Note explicative relative à l’arrêt n°954 du 1er octobre 2020 (18-23.210) - 2e chambre civile


L’huissier de justice chargé de citer une partie en justice est tenu d’accomplir un certain nombre de diligences qui doivent être mentionnées dans le procès-verbal qu’il dresse, que ce soit notamment pour vérifier que le destinataire de l’acte demeure bien à l’adresse indiquée (article 656 du code de procédure civile : « Si personne ne peut ou ne veut recevoir la copie de l’acte et s’il résulte des vérifications faites par l’huissier de justice, dont il sera fait mention dans l’acte de signification, que le destinataire demeure bien à l’adresse indiquée, la signification est faite à domicile (...) ») ou pour rechercher celui-ci (article 659, al. 1er, du code de procédure civile : « Lorsque la personne à qui l’acte doit être signifié n’a ni domicile, ni résidence, ni lieu de travail connus, l’huissier de justice dresse un procès-verbal où il relate avec précision les diligences qu’il a accomplies pour rechercher le destinataire de l’acte »), l’emploi du pluriel (« des vérifications », « les diligences ») étant, à cet égard, significatif (La signification des actes de procédure par les huissiers de justice, BICC, 1er décembre 2007, n° 672, p. 12 et 14).

Nulle partie ne pouvant, aux termes de l’article 14 du code de procédure civile, être jugée sans avoir été entendue ou appelée, le juge est tenu, pour sa part, de vérifier que la partie non comparante a été régulièrement appelée (3e Civ., 10 mai 1989, pourvoi n° 87-16.761, Bull. 1989, III, n° 107, Soc., 4 octobre 1989, pourvoi n° 88-40.308, Bull. 1989, V, n° 566, 2e Civ., 19 mai 1998, pourvoi n° 96-11.348, Bull. 1998, II, n° 155, 3e Civ., 18 juin 2008, pourvoi n° 07-13.117, Bull. 2008, III, n° 105).

Par ailleurs, selon la jurisprudence de la Cour européenne des droits de l’homme, le « droit à un tribunal » comporte plusieurs aspects, dont le droit d’accès et l’égalité des armes, qui exige un juste équilibre entre les parties.
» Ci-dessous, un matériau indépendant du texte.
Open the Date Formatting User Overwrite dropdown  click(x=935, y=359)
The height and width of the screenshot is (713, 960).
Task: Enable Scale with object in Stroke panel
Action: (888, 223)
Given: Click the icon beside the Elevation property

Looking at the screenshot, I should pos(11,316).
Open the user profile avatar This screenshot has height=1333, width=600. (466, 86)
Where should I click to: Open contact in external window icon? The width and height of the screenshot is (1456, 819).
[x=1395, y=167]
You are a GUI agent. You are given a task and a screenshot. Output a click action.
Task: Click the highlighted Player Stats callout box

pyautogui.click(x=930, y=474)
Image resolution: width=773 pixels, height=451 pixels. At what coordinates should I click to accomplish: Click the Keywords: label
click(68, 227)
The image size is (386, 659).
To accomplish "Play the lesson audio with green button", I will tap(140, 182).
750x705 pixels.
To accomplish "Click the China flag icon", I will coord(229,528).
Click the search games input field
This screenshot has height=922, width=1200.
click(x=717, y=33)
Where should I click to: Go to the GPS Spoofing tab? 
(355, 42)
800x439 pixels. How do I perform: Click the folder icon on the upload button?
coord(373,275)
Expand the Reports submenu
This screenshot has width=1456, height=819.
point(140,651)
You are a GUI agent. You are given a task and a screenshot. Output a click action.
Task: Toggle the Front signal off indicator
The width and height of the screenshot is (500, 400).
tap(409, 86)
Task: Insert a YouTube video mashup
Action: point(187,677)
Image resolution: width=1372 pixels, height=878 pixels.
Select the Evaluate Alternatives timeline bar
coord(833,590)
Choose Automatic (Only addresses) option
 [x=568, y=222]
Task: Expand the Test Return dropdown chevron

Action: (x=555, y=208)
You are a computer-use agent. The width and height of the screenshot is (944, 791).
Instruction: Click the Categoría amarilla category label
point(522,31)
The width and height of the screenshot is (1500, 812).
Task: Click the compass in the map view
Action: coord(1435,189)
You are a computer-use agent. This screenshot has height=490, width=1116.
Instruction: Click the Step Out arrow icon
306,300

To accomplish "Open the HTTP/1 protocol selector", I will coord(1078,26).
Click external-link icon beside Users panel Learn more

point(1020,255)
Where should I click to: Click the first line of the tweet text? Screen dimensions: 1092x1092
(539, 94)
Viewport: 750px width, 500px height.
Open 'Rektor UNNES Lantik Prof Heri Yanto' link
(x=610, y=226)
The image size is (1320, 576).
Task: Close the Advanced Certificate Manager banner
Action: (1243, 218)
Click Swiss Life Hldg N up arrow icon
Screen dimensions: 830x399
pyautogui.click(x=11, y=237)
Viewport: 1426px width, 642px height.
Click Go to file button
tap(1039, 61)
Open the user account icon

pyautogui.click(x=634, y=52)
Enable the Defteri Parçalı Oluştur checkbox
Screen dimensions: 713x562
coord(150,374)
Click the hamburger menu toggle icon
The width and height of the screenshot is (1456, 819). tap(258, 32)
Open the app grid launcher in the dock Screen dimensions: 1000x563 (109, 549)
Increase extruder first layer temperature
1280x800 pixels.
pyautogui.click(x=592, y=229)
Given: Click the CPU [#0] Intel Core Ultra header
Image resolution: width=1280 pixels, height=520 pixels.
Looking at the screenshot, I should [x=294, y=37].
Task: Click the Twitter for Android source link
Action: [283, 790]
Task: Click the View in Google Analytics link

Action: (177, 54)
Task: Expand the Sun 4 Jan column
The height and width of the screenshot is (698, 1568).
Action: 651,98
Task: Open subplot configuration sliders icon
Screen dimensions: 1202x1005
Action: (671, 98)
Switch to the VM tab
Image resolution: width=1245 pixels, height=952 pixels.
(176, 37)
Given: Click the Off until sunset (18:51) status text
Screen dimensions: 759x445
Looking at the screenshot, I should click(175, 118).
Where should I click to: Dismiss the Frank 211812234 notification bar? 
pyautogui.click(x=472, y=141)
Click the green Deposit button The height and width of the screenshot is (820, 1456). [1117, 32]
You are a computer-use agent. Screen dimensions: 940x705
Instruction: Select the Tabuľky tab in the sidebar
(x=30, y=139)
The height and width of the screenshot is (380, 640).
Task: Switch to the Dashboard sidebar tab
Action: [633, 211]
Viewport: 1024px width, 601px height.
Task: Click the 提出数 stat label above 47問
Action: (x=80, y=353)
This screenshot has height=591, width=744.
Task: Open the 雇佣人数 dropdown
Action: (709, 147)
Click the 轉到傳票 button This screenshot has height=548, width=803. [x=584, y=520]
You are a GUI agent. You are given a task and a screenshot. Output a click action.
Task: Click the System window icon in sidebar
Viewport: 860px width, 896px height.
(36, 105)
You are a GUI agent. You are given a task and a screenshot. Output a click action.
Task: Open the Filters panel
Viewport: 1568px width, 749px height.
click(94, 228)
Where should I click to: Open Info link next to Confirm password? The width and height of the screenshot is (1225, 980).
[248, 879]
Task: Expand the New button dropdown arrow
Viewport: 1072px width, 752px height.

Ces principes s’appliquant également dans le domaine particulier de la signification et de la notification des actes judiciaires aux parties (CEDH, arrêt du 31 mai 2007, Miholapa c. Lettonie, n° 61655/00, § 23 ; CEDH, arrêt du 8 janvier 2013, Raisa M. Shipping c. Roumanie, n° 37576/05, § 29). La Cour européenne en déduit que « les tribunaux doivent faire tout ce que l’on peut raisonnablement attendre d’eux pour citer les requérants et s’assurer que ces derniers sont au courant des procédures auxquelles ils sont partie  » (CEDH, arrêt du 8 janvier 2013, Raisa M. Shipping c. Roumanie, n° 37576/05, § 30).

Cependant, le juge n’a pas le pouvoir de relever d’office l’exception de procédure tirée de l’insuffisance des investigations portées par l’huissier de justice dans son acte (2e Civ., 20 mars 2003, pourvoi n° 01-03.218, Bull. 2003, II, n° 71), s’agissant d’une nullité pour vice de forme subordonnée, en application de l’article 114, alinéa 2, du code de procédure civile, à la démonstration d’un grief (« La nullité ne peut être prononcée qu’à charge pour l’adversaire qui l’invoque de prouver le grief que lui cause l’irrégularité, même lorsqu’il s’agit d’une formalité substantielle ou d’ordre public  »).

Sans revenir sur cette dernière jurisprudence, l’arrêt de la deuxième chambre civile du 1er octobre 2020 vient ici préciser l’office du juge en énonçant, au visa des articles 14, 471 et 655 à 659 du code de procédure civile, interprétés à la lumière de l’article 6, § 1, de la Convention de sauvegarde des droits de l’homme et des libertés fondamentales, que celui-ci, tenu de s’assurer que la partie non comparante a été régulièrement appelée, doit vérifier que l’acte fait mention des diligences prévues, selon les cas, aux articles 655 à 659 du même code et, qu’à défaut pour l’acte de satisfaire à ces exigences, il ordonne une nouvelle citation de la partie défaillante.